Today I lucked out and snagged the comfy seats. As I wait for Sarah I look around me, trying to slow down my brain and forget the three projects that just dropped into my email. It's been more of a struggle than normal to get myself into a writing place lately, and more often than not I just give up. But I'm determined to not give up today.

There's always an interesting mix of people in Calvin Fletcher's. Across the room from me is a guy all in black, with thin legs encased in black denim and a gold necklace that makes him look vaguely European. He's on the phone with someone, an earbud emerging from one side of his shoulder-length, black wavy hair. Something about the way he twirls the headphone cord in his fingers and smiles makes me think he's talking to a lover. ("Lover," such a dramatic word.)

To the right is a girl wearing a grey oversized sweatshirt, jeans, and moccasins, her hair messy and dreaded, pulled somewhat off her face with a bandana and a long, 3-inch wooden triangle dangling from one ear. She's reading a book, an old-fashioned paperback.

Then we've got the woman in mom jeans and a white fleece at the next table, just about the closest to an opposite (on the surface) from the dreaded hipster as you can get. She's on the phone and wearing pale pink Crocs, her blond hair short and pulled back for convenience. She leans over the table as she talks on the phone, laughing and unaware of the 33-year old wannabe writer judging her.
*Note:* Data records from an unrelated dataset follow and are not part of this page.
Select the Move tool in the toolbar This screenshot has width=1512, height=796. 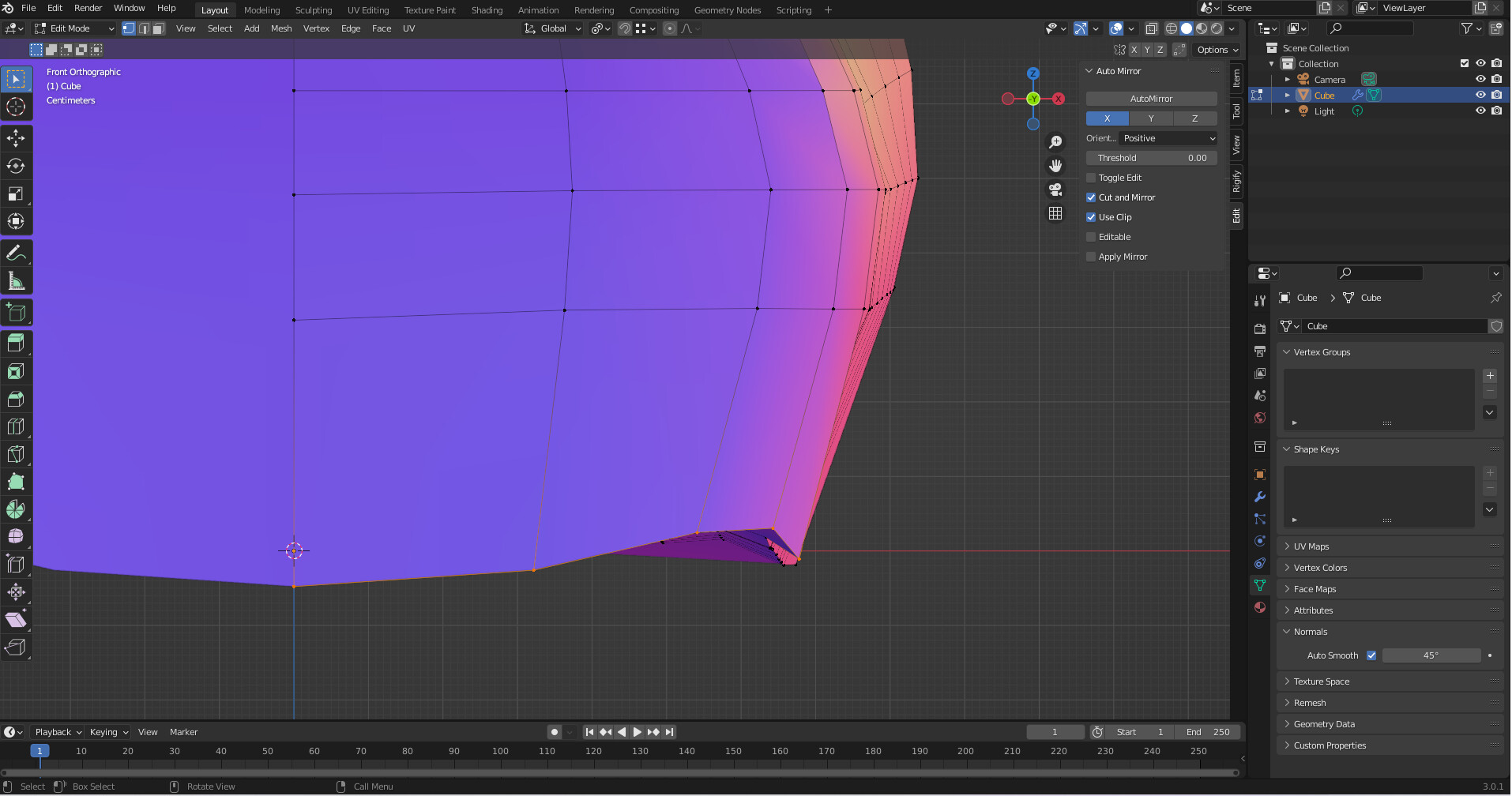(x=16, y=138)
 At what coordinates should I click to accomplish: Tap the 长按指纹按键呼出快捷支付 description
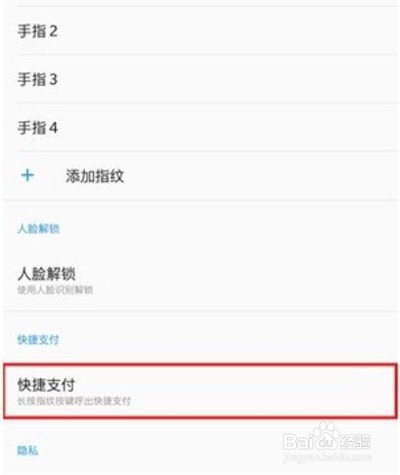(74, 401)
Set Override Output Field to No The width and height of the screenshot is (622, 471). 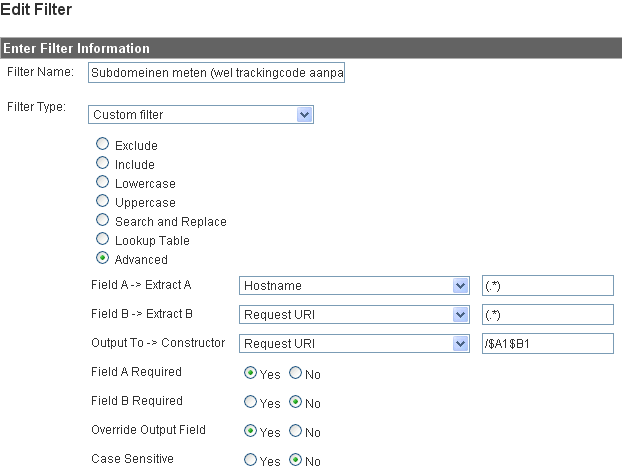296,431
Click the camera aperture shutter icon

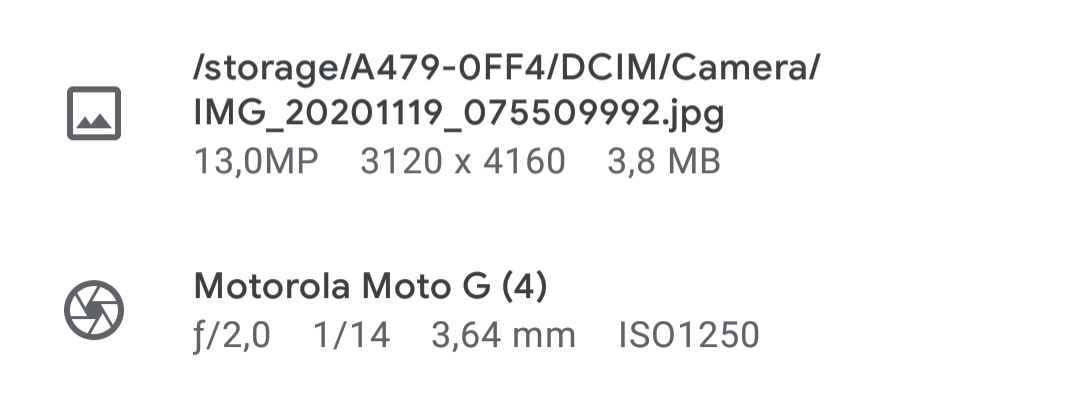(x=94, y=309)
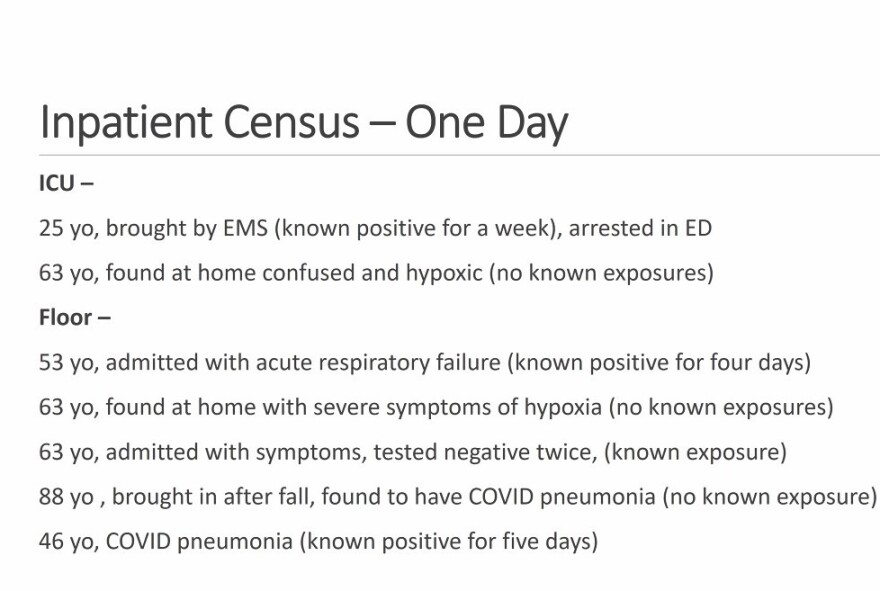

A 50-year old business man in glasses with his laptop, a jock in a trucker hat, a student working on homework. In walks a beautiful, slender, dark woman with a mohawk. She sits to talk to one of the baristas who's on a break and the other barista brings her a coffee without asking.

I love a good coffee shop, and this one has become familiar. Over the last two years I've worked in coffee shops in Indy, in Cincinnati, in Columbus, in New York. My brother and I stopped in a local coffee shop in Marion, Indiana on our way to the hospital the day before Grandma died—a paper cup of coffee in your hand cuts the edge of anxiety. My standard coffee shop in Cincinnati is 1215, where I experienced totally disproportionate joy the day the barista asked if I wanted "my usual;" my standard coffee shop at home is just a boring old Starbucks, but one 5 minutes from our house with cushy chairs and lots of nooks to sit and work in.

It's weird to think that I used to not drink coffee. If I added up how much money I've spent on coffee in the last 3-5 years I'd probably be appalled, but can you put a price on the joy of the perfectly foamy latte? You can, and it's a price I'm willing to pay.

But what's more is that coffee shops seem to represent an experience to me. The same thing happens in wineries, in restaurants, in traveling and visiting museums or seeing plays. In a coffee shop you immerse yourself in the day-to-day feel of that place—the people coming in and out are the regulars, the visitors, the people working for themselves, the friends catching up, the two businessmen or women networking. You're out amongst the crowd but, in my case, also safe behind your computer screen, with a project to get done or words to put together.

So the price of the expensive fancy pants drinks is worth it for me, even if it's just to be a part of the constantly revolving crowd, to be out there amidts the clink of coffee mugs and whir of the espresso machines.